Sınıf mücadelesinin en önemli zafer günlerini bir “karnaval” havasına çevirmek de, içkili salon toplantılarının mezesi haline getirmek de onu yozlaştırmak, içini boşaltmaktır; burjuvazinin istediği de böylesi “zararsız” kutlama biçimidir.
Bu günleri yozlaştırmak, içeriğini boşaltmak kadar, “anma” adı altında bir onu yas törenine çevirmek de yanlıştır. Oradaki kazanımların önemini zayıflatmaktır. Ölenlerin yasını tutmaya odaklanarak zaferin büyüklüğünü karartmaktır. Şehitsiz zafer olmaz; şehitlerin varlığı zaferlerin görkemini azaltmaz!
İster anma olsun, ister kutlama; ister büyük zaferler getirsin, isterse ağır kayıplar, ölümler… Tarihsel günlerin her biri “mücadele günü”dür.
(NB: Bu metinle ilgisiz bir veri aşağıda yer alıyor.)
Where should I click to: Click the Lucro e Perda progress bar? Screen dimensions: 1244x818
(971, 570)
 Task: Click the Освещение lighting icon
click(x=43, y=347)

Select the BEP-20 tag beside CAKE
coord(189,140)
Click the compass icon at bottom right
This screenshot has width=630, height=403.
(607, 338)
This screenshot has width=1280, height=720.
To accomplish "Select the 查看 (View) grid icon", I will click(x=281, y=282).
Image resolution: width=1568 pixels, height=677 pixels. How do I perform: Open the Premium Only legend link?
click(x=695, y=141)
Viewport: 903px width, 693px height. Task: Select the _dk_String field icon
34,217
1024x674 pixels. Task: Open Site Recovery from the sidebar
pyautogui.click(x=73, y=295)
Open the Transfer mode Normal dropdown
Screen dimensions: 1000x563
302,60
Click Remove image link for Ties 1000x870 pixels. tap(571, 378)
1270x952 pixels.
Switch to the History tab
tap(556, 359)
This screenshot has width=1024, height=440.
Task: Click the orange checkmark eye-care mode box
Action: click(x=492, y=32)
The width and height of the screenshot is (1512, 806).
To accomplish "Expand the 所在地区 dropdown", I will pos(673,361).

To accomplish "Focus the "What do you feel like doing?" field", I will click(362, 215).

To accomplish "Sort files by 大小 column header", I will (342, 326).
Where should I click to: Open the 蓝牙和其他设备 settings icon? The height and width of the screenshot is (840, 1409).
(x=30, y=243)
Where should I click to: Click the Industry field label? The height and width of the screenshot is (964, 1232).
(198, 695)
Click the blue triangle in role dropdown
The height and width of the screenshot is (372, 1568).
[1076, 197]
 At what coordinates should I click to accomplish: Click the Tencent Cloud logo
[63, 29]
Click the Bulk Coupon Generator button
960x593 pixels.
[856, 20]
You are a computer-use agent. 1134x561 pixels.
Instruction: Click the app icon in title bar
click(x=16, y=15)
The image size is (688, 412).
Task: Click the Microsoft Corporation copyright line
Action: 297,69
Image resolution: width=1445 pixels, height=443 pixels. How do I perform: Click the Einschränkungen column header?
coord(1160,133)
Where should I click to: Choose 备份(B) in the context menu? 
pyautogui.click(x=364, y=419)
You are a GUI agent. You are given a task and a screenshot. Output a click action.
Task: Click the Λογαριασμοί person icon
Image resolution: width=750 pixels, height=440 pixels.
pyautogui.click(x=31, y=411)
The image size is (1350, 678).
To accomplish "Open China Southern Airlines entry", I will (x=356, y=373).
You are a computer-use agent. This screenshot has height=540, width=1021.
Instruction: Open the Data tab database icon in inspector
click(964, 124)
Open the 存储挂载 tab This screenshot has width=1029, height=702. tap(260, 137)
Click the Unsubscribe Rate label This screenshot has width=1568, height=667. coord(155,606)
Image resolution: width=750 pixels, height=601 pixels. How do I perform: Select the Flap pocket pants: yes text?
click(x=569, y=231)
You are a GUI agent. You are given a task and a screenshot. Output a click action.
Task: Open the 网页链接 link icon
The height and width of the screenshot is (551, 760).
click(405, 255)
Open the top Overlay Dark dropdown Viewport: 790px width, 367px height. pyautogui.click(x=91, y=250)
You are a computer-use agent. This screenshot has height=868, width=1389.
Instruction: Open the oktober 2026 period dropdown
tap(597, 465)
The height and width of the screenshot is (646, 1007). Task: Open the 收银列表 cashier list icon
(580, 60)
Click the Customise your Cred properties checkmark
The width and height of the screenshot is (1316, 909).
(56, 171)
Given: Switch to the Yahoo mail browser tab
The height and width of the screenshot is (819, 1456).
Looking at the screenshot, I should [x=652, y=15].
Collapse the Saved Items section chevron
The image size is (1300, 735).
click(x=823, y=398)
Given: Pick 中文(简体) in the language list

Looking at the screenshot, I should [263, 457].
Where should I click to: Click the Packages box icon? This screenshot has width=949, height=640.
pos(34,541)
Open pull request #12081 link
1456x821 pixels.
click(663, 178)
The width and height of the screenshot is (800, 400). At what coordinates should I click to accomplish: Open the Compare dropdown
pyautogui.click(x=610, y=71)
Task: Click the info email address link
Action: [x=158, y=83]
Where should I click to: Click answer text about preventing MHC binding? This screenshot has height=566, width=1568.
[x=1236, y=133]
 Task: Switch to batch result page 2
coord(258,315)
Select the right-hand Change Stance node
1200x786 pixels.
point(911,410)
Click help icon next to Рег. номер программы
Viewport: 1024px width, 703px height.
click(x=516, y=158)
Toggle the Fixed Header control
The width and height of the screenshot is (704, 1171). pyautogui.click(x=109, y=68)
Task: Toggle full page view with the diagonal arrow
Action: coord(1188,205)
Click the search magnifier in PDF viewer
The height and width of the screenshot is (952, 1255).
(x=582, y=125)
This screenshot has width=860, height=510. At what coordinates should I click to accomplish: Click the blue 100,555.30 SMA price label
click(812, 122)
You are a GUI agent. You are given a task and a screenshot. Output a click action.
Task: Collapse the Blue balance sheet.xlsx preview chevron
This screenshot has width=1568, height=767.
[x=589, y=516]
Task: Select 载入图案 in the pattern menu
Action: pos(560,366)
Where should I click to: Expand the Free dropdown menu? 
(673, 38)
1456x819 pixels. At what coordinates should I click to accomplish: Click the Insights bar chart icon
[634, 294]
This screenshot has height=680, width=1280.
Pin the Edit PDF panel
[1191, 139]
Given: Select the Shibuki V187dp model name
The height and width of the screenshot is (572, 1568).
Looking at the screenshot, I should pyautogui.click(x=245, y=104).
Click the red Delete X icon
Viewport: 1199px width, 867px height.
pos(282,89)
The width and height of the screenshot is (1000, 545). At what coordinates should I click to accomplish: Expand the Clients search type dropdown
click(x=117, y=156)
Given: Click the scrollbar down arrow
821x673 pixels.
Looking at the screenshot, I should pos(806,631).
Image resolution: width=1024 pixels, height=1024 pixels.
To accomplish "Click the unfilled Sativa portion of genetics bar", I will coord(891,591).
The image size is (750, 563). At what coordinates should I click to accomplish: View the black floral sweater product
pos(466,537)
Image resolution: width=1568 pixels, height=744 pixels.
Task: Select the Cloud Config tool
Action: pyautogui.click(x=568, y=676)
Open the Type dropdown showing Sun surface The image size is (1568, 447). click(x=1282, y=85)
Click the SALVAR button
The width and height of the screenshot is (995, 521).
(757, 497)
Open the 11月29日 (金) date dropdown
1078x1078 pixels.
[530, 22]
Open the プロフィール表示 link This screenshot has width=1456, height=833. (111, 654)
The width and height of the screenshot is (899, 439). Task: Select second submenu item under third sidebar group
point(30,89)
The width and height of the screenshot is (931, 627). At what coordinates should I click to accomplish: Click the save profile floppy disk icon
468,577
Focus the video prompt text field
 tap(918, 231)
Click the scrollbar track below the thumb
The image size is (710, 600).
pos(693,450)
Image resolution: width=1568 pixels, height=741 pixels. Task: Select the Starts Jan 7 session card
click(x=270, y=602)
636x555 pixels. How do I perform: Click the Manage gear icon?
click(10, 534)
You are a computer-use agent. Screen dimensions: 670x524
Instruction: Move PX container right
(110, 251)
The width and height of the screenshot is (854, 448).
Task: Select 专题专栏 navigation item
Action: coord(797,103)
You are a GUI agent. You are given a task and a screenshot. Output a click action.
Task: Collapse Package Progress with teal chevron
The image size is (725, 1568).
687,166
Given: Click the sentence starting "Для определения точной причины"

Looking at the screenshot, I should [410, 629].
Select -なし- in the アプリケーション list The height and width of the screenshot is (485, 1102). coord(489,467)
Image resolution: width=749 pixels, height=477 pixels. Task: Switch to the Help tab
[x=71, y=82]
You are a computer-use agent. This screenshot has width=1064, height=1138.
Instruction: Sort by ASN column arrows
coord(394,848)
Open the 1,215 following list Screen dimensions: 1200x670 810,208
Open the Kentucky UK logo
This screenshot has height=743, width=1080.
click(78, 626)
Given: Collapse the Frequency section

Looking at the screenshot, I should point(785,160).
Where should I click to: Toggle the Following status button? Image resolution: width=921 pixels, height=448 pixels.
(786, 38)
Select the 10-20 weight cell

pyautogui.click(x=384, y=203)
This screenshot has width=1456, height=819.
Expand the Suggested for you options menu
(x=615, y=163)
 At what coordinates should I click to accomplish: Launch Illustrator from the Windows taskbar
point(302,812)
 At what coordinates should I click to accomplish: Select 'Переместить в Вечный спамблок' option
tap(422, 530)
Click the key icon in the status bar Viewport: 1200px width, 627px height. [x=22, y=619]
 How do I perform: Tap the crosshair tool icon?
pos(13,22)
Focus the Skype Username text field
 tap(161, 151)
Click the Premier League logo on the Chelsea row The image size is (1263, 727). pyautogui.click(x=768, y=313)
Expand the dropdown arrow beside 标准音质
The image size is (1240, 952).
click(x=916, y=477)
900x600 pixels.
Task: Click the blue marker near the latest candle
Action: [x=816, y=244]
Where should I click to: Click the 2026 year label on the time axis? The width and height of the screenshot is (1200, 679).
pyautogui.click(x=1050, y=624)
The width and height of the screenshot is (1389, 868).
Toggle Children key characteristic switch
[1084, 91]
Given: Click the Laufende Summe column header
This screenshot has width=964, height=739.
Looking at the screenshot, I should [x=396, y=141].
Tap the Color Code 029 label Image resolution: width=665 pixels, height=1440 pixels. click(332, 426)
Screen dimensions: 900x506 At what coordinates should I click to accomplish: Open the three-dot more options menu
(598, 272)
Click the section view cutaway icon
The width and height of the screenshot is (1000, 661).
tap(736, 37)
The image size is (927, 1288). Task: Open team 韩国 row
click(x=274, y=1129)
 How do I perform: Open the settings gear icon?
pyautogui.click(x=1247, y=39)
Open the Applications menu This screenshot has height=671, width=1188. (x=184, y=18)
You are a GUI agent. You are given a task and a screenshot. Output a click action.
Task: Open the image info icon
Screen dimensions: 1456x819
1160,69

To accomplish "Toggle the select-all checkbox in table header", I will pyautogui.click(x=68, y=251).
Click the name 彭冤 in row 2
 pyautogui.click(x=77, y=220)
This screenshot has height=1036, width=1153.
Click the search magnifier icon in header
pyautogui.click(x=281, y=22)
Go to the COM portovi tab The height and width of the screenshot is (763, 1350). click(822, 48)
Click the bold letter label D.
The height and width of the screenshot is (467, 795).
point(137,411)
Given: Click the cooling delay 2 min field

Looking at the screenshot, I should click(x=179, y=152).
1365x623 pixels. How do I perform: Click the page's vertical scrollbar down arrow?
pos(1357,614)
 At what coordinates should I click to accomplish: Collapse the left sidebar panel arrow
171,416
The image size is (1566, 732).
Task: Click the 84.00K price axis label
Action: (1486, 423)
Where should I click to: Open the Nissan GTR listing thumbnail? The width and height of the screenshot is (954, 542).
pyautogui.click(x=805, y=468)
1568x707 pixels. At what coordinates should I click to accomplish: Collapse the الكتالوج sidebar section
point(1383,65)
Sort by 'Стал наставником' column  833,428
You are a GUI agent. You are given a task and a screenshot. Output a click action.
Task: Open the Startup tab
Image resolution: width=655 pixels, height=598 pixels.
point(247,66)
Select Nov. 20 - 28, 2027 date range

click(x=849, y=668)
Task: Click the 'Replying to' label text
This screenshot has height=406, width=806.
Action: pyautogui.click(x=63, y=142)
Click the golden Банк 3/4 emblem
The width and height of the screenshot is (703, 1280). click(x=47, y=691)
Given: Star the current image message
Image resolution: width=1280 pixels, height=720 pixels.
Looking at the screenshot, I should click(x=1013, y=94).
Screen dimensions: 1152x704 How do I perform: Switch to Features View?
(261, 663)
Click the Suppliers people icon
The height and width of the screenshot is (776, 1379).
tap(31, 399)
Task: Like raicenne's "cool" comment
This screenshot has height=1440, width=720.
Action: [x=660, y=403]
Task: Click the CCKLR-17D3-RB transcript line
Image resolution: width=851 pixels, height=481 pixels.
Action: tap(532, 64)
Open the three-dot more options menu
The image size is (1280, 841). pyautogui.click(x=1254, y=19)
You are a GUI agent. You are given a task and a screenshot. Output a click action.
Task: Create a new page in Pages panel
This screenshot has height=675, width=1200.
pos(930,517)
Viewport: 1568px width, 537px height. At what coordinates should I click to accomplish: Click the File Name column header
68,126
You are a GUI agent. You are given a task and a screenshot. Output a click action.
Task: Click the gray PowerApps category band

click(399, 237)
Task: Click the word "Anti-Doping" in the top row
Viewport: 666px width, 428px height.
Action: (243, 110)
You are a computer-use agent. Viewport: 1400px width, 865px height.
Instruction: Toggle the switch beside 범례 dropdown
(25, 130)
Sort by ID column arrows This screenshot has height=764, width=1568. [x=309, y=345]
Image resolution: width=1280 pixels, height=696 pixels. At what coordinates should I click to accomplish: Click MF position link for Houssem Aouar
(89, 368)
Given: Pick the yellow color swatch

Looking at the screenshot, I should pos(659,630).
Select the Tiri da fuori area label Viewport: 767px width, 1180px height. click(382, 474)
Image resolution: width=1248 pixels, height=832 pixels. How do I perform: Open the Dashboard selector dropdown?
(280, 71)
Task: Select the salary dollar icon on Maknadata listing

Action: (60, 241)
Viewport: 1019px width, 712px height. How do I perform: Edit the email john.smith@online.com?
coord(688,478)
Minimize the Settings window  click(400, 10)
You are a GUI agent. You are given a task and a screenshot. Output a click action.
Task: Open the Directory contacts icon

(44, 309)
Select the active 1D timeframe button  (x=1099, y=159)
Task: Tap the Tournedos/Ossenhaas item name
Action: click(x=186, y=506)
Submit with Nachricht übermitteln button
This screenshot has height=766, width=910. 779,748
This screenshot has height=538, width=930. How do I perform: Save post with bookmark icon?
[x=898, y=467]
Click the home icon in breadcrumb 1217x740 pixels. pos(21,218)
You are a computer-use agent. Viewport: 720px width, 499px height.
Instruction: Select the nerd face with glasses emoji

O güne ilişkin tüm etkinlikler bu kararlılıkla, inançla ve coşku ile düzenlenmeli, sloganlar bu bilinçle yükseltmeli, konuşmalar bu gerçeği hatırlatmalıdır.
Ve bu günlerin her biri, egemen sınıflarla hesaplaşma bilincini güçlendirmeye hizmet etmelidir.
Önümüz 1 Mayıs! Burjuvazinin ve onun işçi sınıfı içindeki uzantılarının, özünden en fazla kopartmaya çalıştıkları, şenlik ve karnaval havasında yozlaştırılmasını istedikleri bir gündür 1 Mayıs.
İşçi sınıfı ve onun gerçek dostları ve öncüleri ise, 1 Mayıs’ı bir mücadele günü olarak görür ve öyle kutlanmasını için çabalar.
Bu 1 Mayısı da özüne uygun şekilde kutlamak için hazırlanmalı, sulandırılmasına, içinin boşaltılmasına izin vermemeliyiz.